O fungo é uma ameaça conhecida para muitas espécies de sapos, mas as pererecas japonesas na Ásia não parecem morrer tão abruptamente quando uma população é infectada. Quando Waldman e Na escutaram os sons reprodutivos de 42 sapos machos, perceberam que os nove que foram infectados com Batrachochytrium dendrobatidis emitiam sons mais rápidos e longos - tornando-os mais atraentes para cruzas em potencial.
"Ainda assim, não podemos dizer com certeza se as diferenças no chamado são atribuíveis aos fungos manipulando o hospedeiro", diz Waldman. Poderia ser, por exemplo, devido a outra reação que os sapos podem ter devido à infecção.

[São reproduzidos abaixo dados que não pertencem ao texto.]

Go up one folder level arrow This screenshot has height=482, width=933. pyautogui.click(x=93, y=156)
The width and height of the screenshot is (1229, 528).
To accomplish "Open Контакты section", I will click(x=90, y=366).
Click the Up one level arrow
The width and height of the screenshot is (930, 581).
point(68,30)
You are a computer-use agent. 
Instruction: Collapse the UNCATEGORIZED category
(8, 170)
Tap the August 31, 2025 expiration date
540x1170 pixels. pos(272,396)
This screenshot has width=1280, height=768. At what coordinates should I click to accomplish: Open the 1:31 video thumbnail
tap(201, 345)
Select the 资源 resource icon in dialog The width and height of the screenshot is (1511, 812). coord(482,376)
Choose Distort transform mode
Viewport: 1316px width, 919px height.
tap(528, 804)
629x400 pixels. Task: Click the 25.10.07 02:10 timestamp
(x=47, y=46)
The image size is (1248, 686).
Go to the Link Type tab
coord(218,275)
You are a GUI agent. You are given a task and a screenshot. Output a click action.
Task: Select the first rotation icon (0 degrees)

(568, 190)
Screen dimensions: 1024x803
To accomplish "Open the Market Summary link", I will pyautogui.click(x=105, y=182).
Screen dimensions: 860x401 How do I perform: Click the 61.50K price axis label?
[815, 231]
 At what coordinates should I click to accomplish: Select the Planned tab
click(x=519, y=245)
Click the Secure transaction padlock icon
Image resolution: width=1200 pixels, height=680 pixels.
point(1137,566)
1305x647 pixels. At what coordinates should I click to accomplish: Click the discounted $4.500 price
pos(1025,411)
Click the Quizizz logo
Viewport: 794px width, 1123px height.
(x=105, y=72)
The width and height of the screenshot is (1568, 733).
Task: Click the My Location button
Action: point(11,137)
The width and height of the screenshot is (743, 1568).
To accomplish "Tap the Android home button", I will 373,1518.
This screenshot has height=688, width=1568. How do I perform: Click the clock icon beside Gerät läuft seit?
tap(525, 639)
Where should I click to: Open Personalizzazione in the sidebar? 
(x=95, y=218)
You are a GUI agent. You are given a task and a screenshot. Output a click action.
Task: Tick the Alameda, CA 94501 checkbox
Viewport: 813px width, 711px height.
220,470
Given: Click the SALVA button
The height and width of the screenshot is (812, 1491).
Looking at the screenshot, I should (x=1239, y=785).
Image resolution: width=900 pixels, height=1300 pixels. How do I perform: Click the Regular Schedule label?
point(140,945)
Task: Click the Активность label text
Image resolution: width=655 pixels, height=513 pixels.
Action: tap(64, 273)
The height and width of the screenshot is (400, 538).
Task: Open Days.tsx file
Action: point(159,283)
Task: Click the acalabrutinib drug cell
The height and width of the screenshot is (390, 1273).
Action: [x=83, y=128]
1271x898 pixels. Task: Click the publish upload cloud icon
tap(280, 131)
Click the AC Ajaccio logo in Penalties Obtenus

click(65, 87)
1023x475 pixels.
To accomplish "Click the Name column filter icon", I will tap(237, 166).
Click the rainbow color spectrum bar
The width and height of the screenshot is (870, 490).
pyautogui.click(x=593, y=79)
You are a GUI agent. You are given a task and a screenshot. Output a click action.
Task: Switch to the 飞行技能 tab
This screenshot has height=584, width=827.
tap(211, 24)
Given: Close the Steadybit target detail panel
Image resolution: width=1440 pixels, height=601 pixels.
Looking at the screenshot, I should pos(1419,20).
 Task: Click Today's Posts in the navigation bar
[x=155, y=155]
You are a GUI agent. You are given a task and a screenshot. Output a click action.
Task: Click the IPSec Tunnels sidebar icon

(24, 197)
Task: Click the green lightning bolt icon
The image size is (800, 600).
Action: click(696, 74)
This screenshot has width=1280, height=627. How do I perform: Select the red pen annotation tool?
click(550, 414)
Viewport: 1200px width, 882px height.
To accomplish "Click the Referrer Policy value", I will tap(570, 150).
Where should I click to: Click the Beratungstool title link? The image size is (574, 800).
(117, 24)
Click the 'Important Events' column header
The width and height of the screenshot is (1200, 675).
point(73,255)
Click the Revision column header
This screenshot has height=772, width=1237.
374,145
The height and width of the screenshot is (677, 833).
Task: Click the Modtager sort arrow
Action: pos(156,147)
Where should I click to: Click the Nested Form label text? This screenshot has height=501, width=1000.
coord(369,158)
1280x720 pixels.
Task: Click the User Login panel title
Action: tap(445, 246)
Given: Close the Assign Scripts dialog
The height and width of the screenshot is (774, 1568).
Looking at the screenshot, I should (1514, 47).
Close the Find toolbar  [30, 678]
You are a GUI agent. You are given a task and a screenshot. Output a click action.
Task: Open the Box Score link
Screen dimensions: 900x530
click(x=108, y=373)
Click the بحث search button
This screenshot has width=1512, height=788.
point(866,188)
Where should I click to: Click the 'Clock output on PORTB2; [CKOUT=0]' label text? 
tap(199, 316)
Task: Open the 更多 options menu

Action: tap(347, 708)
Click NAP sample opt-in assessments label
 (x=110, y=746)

Matt Fisher diz que os anfíbios podem ser transformados em "zumbis sexuais", cujas interações subsequentes com cruzas apenas aumentam a possibilidade de os fungos se espalharem ainda mais. "Não é uma hipótese comprovada, mas os indícios são fortes", diz.
Plantas zumbi mutantes
Talvez um dos exemplos mais surpreendentes na natureza de um zumbi da vida real esteja fora do reino animal, nas plantas que são transformadas em versões mutantes de si mesmas.
Saskia Hogenhout, do Centro John Innes, e seus colegas descobriram o mecanismo pelo qual um grupo de bactérias, chamado de fitoplasma, transforma plantas impotentes em zumbis. Eles publicaram sua pesquisa em 2014.
A bactéria em questão precisa ser espalhada por insetos que se alimentam da seiva das plantas, como as cigarrinhas. Mas, para atrair esses veículos de contágio, plantas infectadas precisam ceder às bactérias.
"Parece que esses parasitas estão dominando outras plantas", diz Hogenhout.
Hogenhout e sua equipe descobriram que a bactéria estava secretando proteínas que alteram processos moleculares dentro das plantas. Ou seja, eles alteram fatores de transcrição: as próprias proteínas da planta que controlam a expressão do gene e ajudam a diferenciar várias partes do organismo, como uma folha de uma flor ou de um caule.
As proteínas invasivas da bactéria deslocam as das plantas em um nível em que a planta infectada começa a se transformar. As flores da planta começam a morfar em flores verdes, tornando-se folhas. A infecção as torna mais atraentes para os insetos que vão colher a bactéria e carregá-las para novos hospedeiros de plantas.
"Ficou bastante claro que o parasita está interferindo em processos bastante essenciais da planta e mudando a identidade delas - é basicamente o que um zumbi faz", diz Hogenhout. "Elas estão usando outra identidade".
As plantas zumbis são um exemplo especialmente interessante porque a própria planta não morre como resultado da infecção. Ela simplesmente é transformada em um veículo útil para ainda mais contágio. Como o biólogo Jon Dinman, da Universidade de Maryland, afirma, algumas infecções bem-sucedidas estilo zumbi mantêm o hospedeiro vivo.
Em geral, a doença é transmitida entre organismos quando sua virulência - sua habilidade de prejudicá-los - é colocada em xeque. É exatamente isso o que acontece com as plantas zumbis, por exemplo.
Felizmente, os humanos não são ameaçados por esses patogênicos.
O mesmo não pode ser dito a respeito de muitos insetos e outros organismos, porém. Em florestas no mundo todo, os hospedeiros zumbis já estão soltos, suas mentes e corpos torcidos sob o efeito de parasitas espetaculares.